## SELECTED EXCERPT
↓↓↓

Cuttings from favorite or unusual varieties of annuals such as geraniums, coleus, begonias, and impatiens can be taken this month, potted up, and brought inside to a south-facing window. Some tender unusual container plants can be brought inside as whole plants — hebe, black mondo grass, mandevilla vine, and certain small geranium plants are a few. Many gardeners prefer to repot the plants and change the soil to a fresh, lightweight, soilless mix at this time.
Houseplants that have spent summers outside should be monitored in the event of a premature frost. Check plants carefully for any sign of insect or disease before bringing them indoors. Gradually reintroduce these plants to indoor conditions. Consider repotting and changing soil at this time. Do not change size of pot until spring.

↑↑↑

Carry on the text on bringing plants indoors for the cold season, starting after its final sentence about pot size. The saved entries have nothing to do with this.

Saved entries:
↓↓↓

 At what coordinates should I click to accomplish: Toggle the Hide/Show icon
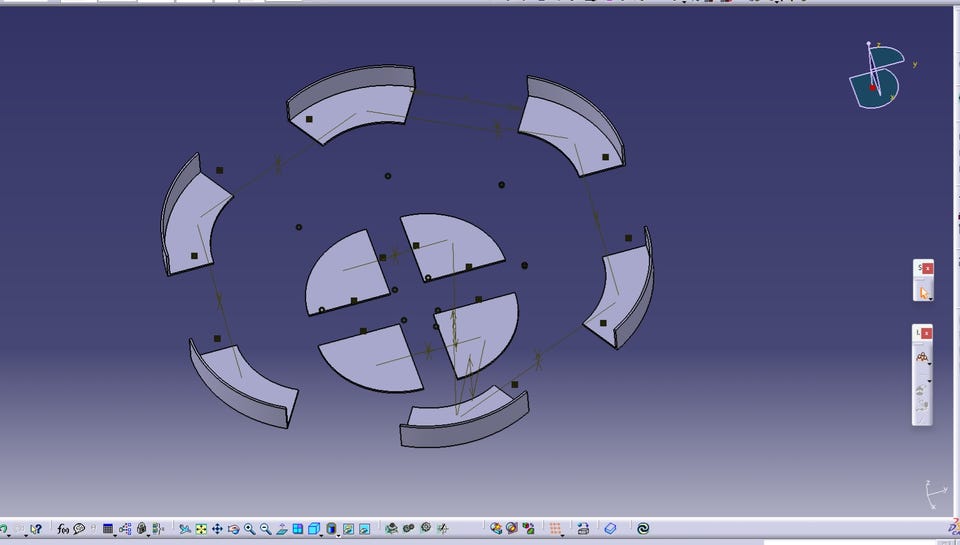[x=348, y=528]
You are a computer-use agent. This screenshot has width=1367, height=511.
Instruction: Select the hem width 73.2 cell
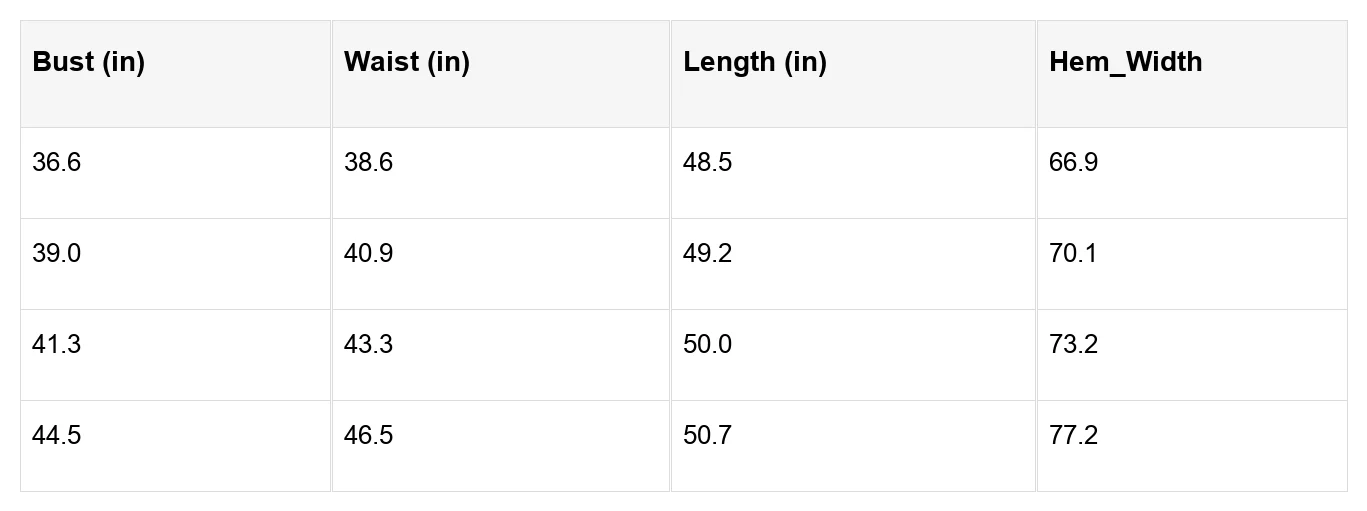tap(1192, 355)
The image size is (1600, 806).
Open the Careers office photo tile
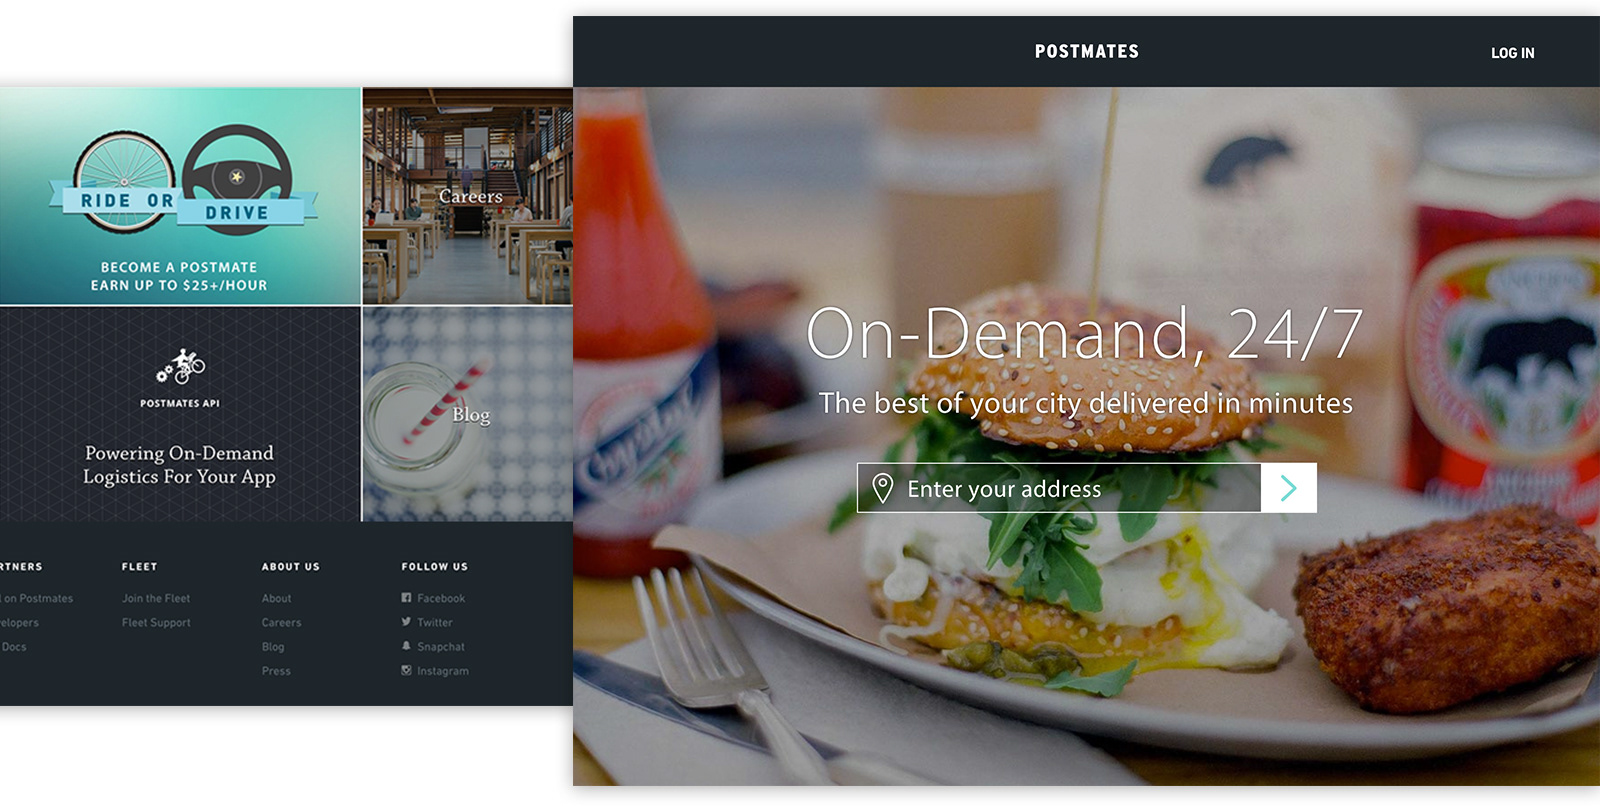click(467, 196)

↑↑↑

## ANSWER TO THIS TASK
Amaryllis bulbs that have summered outdoors must begin their dormant period. Remove bulb from container and shake off all dirt. Cut back all foliage, whether it is yellow or green, and set bulb on its side in a cool, dark room for several months until new growth appears.
To create a winter herb garden, dig up selected herbs such as thyme, basil, rosemary, or oregano. Repot in smaller pots, change soil to soilless mix, and cut plants back. Gradually introduce plants to indoor conditions before bringing inside to a sunny windowsill. Herbs will put out new growth, but it won’t be as vigorous or as tasty as the summer crop.